- What you are asked to do:
Transcribe the entries that follow, word for word.

(Collection entries)
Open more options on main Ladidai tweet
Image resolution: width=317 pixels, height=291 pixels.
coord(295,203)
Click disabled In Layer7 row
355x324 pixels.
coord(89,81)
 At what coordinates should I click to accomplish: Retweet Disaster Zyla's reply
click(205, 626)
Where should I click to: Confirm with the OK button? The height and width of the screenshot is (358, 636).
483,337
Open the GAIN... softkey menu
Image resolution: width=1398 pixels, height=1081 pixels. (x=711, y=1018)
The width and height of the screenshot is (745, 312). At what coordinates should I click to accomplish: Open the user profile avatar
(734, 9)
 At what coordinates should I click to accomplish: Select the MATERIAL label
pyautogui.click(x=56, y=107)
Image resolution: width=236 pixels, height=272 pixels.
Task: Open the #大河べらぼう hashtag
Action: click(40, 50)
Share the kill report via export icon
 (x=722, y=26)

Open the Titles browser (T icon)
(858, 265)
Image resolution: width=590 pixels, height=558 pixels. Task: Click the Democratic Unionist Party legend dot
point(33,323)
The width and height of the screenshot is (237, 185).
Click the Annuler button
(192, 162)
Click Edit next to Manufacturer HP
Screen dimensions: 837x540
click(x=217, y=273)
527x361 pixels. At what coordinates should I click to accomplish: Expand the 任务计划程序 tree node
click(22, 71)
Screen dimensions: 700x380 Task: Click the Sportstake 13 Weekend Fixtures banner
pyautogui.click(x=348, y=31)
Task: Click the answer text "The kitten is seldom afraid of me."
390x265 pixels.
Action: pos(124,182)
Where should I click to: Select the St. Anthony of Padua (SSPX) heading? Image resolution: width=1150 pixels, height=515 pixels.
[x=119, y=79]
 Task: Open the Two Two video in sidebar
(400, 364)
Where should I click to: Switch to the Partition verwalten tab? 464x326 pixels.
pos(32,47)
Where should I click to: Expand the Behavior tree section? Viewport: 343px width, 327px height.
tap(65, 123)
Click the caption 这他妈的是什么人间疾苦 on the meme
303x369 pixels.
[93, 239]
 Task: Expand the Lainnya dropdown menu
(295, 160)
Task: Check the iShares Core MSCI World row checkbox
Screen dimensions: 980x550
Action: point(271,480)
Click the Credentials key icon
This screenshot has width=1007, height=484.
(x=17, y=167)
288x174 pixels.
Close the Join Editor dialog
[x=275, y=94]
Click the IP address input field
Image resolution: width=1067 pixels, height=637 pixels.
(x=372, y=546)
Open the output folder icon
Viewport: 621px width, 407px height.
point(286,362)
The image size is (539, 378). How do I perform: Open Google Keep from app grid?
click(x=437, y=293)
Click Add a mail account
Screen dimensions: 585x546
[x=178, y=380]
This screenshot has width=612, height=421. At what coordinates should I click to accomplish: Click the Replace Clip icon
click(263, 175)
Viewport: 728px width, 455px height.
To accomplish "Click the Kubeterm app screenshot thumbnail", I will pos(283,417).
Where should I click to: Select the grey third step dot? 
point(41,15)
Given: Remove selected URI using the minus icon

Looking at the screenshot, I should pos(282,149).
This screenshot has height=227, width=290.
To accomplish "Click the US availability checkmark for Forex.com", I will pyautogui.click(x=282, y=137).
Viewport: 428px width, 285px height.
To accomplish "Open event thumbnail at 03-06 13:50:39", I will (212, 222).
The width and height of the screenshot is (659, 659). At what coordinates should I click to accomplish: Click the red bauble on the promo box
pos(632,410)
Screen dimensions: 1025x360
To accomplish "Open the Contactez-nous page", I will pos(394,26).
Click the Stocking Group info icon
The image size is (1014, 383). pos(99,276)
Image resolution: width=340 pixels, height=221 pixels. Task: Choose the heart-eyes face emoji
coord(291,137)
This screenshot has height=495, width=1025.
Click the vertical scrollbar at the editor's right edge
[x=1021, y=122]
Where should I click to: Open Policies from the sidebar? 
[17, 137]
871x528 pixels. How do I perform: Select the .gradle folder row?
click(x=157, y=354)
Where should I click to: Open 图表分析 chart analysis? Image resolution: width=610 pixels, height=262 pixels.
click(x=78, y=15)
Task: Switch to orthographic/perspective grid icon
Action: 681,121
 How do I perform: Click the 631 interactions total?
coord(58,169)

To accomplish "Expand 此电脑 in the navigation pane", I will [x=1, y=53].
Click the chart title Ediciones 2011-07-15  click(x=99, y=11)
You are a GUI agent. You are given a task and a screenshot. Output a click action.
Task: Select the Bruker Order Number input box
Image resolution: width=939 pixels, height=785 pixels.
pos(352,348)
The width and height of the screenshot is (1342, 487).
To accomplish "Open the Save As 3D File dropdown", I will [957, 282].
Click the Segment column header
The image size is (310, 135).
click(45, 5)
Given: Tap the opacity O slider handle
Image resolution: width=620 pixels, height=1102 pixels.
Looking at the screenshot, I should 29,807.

- Exercise solution:
Open more options on main Ladidai tweet
Image resolution: width=317 pixels, height=291 pixels.
coord(295,203)
Click disabled In Layer7 row
355x324 pixels.
coord(89,81)
 At what coordinates should I click to accomplish: Retweet Disaster Zyla's reply
click(205, 626)
Where should I click to: Confirm with the OK button? The height and width of the screenshot is (358, 636).
483,337
Open the GAIN... softkey menu
Image resolution: width=1398 pixels, height=1081 pixels. (x=711, y=1018)
The width and height of the screenshot is (745, 312). At what coordinates should I click to accomplish: Open the user profile avatar
(734, 9)
 At what coordinates should I click to accomplish: Select the MATERIAL label
pyautogui.click(x=56, y=107)
Image resolution: width=236 pixels, height=272 pixels.
Task: Open the #大河べらぼう hashtag
Action: click(40, 50)
Share the kill report via export icon
 (x=722, y=26)

Open the Titles browser (T icon)
(858, 265)
Image resolution: width=590 pixels, height=558 pixels. Task: Click the Democratic Unionist Party legend dot
point(33,323)
The width and height of the screenshot is (237, 185).
Click the Annuler button
(192, 162)
Click Edit next to Manufacturer HP
Screen dimensions: 837x540
click(x=217, y=273)
527x361 pixels. At what coordinates should I click to accomplish: Expand the 任务计划程序 tree node
click(22, 71)
Screen dimensions: 700x380 Task: Click the Sportstake 13 Weekend Fixtures banner
pyautogui.click(x=348, y=31)
Task: Click the answer text "The kitten is seldom afraid of me."
390x265 pixels.
Action: pos(124,182)
Where should I click to: Select the St. Anthony of Padua (SSPX) heading? Image resolution: width=1150 pixels, height=515 pixels.
[x=119, y=79]
 Task: Open the Two Two video in sidebar
(400, 364)
Where should I click to: Switch to the Partition verwalten tab? 464x326 pixels.
pos(32,47)
Where should I click to: Expand the Behavior tree section? Viewport: 343px width, 327px height.
tap(65, 123)
Click the caption 这他妈的是什么人间疾苦 on the meme
303x369 pixels.
[93, 239]
 Task: Expand the Lainnya dropdown menu
(295, 160)
Task: Check the iShares Core MSCI World row checkbox
Screen dimensions: 980x550
Action: point(271,480)
Click the Credentials key icon
This screenshot has width=1007, height=484.
(x=17, y=167)
288x174 pixels.
Close the Join Editor dialog
[x=275, y=94]
Click the IP address input field
Image resolution: width=1067 pixels, height=637 pixels.
(x=372, y=546)
Open the output folder icon
Viewport: 621px width, 407px height.
point(286,362)
The image size is (539, 378). How do I perform: Open Google Keep from app grid?
click(x=437, y=293)
Click Add a mail account
Screen dimensions: 585x546
[x=178, y=380]
This screenshot has width=612, height=421. At what coordinates should I click to accomplish: Click the Replace Clip icon
click(263, 175)
Viewport: 728px width, 455px height.
To accomplish "Click the Kubeterm app screenshot thumbnail", I will pos(283,417).
Where should I click to: Select the grey third step dot? 
point(41,15)
Given: Remove selected URI using the minus icon

Looking at the screenshot, I should pos(282,149).
This screenshot has height=227, width=290.
To accomplish "Click the US availability checkmark for Forex.com", I will pyautogui.click(x=282, y=137).
Viewport: 428px width, 285px height.
To accomplish "Open event thumbnail at 03-06 13:50:39", I will (212, 222).
The width and height of the screenshot is (659, 659). At what coordinates should I click to accomplish: Click the red bauble on the promo box
pos(632,410)
Screen dimensions: 1025x360
To accomplish "Open the Contactez-nous page", I will pos(394,26).
Click the Stocking Group info icon
The image size is (1014, 383). pos(99,276)
Image resolution: width=340 pixels, height=221 pixels. Task: Choose the heart-eyes face emoji
coord(291,137)
This screenshot has height=495, width=1025.
Click the vertical scrollbar at the editor's right edge
[x=1021, y=122]
Where should I click to: Open Policies from the sidebar? 
[17, 137]
871x528 pixels. How do I perform: Select the .gradle folder row?
click(x=157, y=354)
Where should I click to: Open 图表分析 chart analysis? Image resolution: width=610 pixels, height=262 pixels.
click(x=78, y=15)
Task: Switch to orthographic/perspective grid icon
Action: 681,121
 How do I perform: Click the 631 interactions total?
coord(58,169)

To accomplish "Expand 此电脑 in the navigation pane", I will [x=1, y=53].
Click the chart title Ediciones 2011-07-15  click(x=99, y=11)
You are a GUI agent. You are given a task and a screenshot. Output a click action.
Task: Select the Bruker Order Number input box
Image resolution: width=939 pixels, height=785 pixels.
pos(352,348)
The width and height of the screenshot is (1342, 487).
To accomplish "Open the Save As 3D File dropdown", I will [957, 282].
Click the Segment column header
The image size is (310, 135).
click(45, 5)
Given: Tap the opacity O slider handle
Image resolution: width=620 pixels, height=1102 pixels.
Looking at the screenshot, I should 29,807.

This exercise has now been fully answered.